After seeing this book on top of my recommendations for many, many months I finally gave in and decided to try it. I am filled with regrets.
I feel that at best this book is an attempt to describe how a normal guy could descend into supervilliany. On that account it fails because he isnt normal, he is an amoral narcissist.
I also do not feel that is what best describes the book. My feelings on this book is that it is a twisted and repulsive exploration of a monster justifying his own abhorrent actions to himself, convincing himself he is just a neutral guy trying to make the best of things. And it reeks of all sorts of apologism. Most notably constantly trying to emphasize that slavery is ok as long as the master is kind, that slavery and corporations are the same(its use of indentured servitude contracts is a clear attempt to equate employment with indentured servitude), that its okay because the alternatives would be worse and that he doesnt do rape, that suddenly that proves he is an okay guy.
I could spend an entire book refuting these sentiments but for the sake of time. Ill just give one practical example inspired by the book. Constantly his sexy, submissive but with just the right amount of spunk slavegirls would be given some sort of power upgrade that they would would go ga ga over. But because they are slaves, everything he gave them is worthless to them. They cant use it increase their own station or influence the world around them, except within the microcosm of the main character’s slave empire. In other words, everything he gave them is completely and utterly worthless to the slaves and if the author had gifted them with an ounce of introspection, the girls would have realized this.
I might have forgiven all this as the author just trying to be ironic or subversive. Except the hyperobjectified women, including one asking for bigger boobs and a cringe worthy conversation with another about how hot his slave harem is, really make me feel that this book is a sick fantasy. Also its a narcisstic fantasy far more than a sexual one, as the women exist mostly as trophies validating and emotionally supporting the main character, instead of straight forward sex objects. Like ex-heros being hesitant over the idea of murdering and eating people as being ‘too neutral’ but the worries being completely assuanged by the main character making a couple minor concessions. “Lets give to charity!” And just a few chapters before I was thinking about how similar this book was to mobsters making up for murdering witnesses by donating to schools. Then suddenly, the main character literally uses that exact play from their playbook.
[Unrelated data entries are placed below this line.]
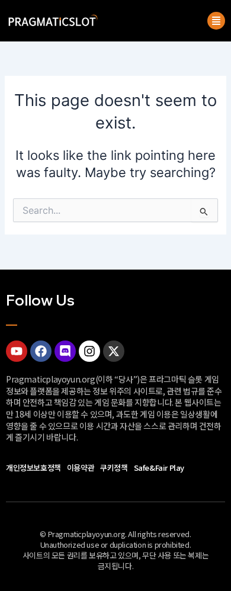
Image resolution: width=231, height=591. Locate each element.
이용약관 (80, 467)
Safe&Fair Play (159, 467)
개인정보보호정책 (33, 467)
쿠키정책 (113, 467)
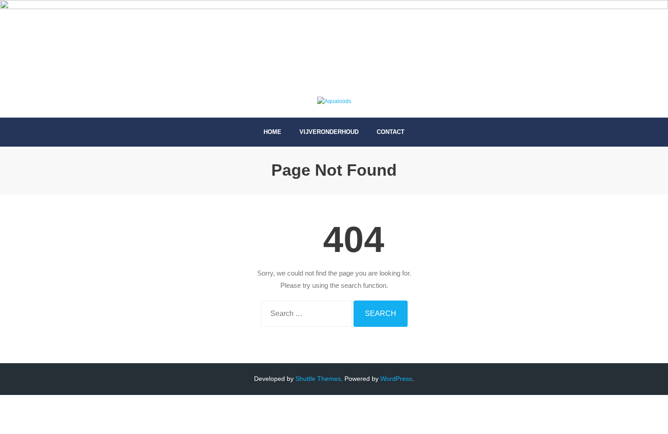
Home (272, 131)
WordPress (396, 378)
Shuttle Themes (318, 378)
There is literally a character in the book that exists merely as someone to contrast the main character with. Said character wants to rape his slaves, and the main character so heroically and nobly refuses to let his property be soiled. Such a pillar of sympathetic morality our slavemaster is.
And the attempts at flirting in the book… *shudder* so awkward and cringeworthy. Why is this the one area the book is accurate.
Of course it doesnt keep the actual sex at arms length. Even this one virtue is eventually violated.
I skipped ahead to see if there was some twist or character development to make up for this. Instead it got worse . There was a moment of introspection. That only mock the concept of guilt and conscience . During a tantrum filled with torture and murder.
Ultimately this book is about an evil man convinced he isnt evil, because there are some evil acts he hasnt done.